Jakarta RESTful Web Services 2.1 adds more asynchronous processing support in both the Client and the Server API. The specification adds a Reactive programming style to the Client side and Server-Sent Events (SSE) protocol support to both client and server.

27.1. CompletionStage support

The specification adds support for declaring asynchronous resource methods by returning a CompletionStage instead of using the @Suspended annotation.

27.2. Reactive Clients API

The specification defines a new type of invoker named RxInvoker, and a default implementation of this type named CompletionStageRxInvoker. CompletionStageRxInvoker implements Java 8's interface CompletionStage. This interface declares a large number of methods dedicated to managing asynchronous computations.

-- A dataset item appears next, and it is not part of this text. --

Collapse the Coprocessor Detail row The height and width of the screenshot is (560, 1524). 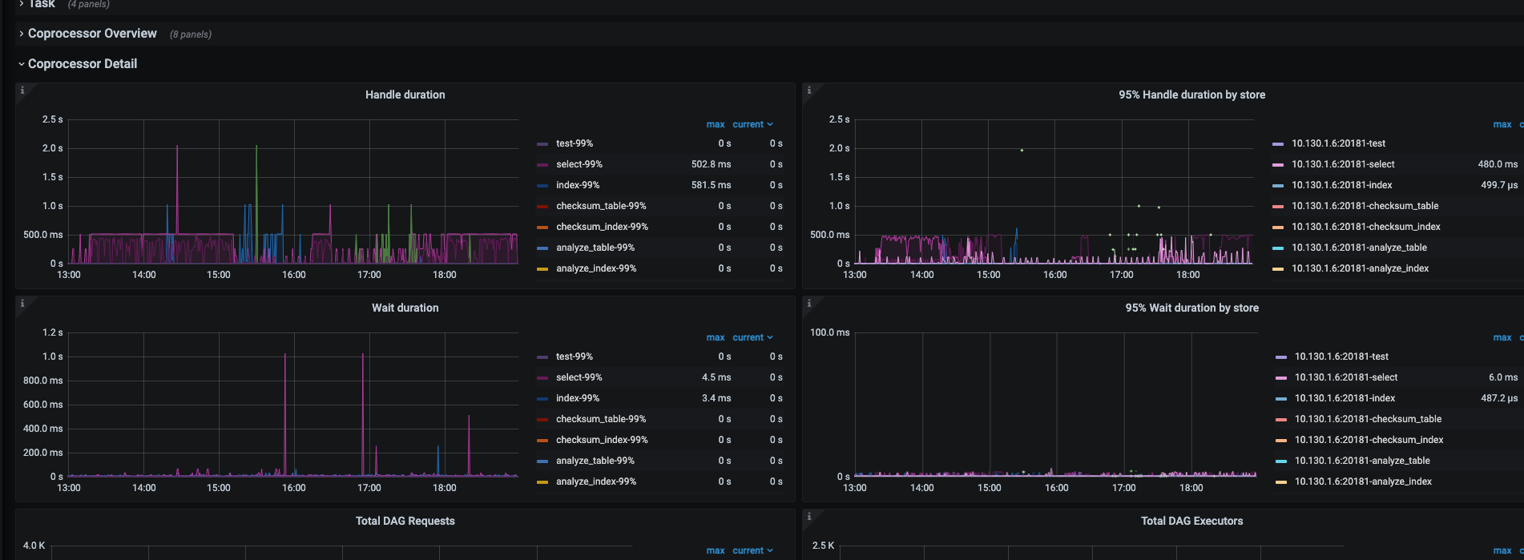click(82, 64)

There is also a new rx method which is used in a similar manner to async.

27.3. Server-Sent Events (SSE)

SSE is part of HTML standard, currently supported by many browsers. It is a server push technology, which provides a way to establish a one-way channel to continuously send data to clients. SSE events are pushed to the client via a long-running HTTP connection. In case of lost connection, clients can retrieve missed events by setting a "Last-Event-ID" HTTP header in a new request.

SSE stream has text/event-stream media type and contains multiple SSE events. SSE event is a data structure encoded with UTF-8 and contains fields and comment. The field can be event, data, id, retry and other kinds of field will be ignored.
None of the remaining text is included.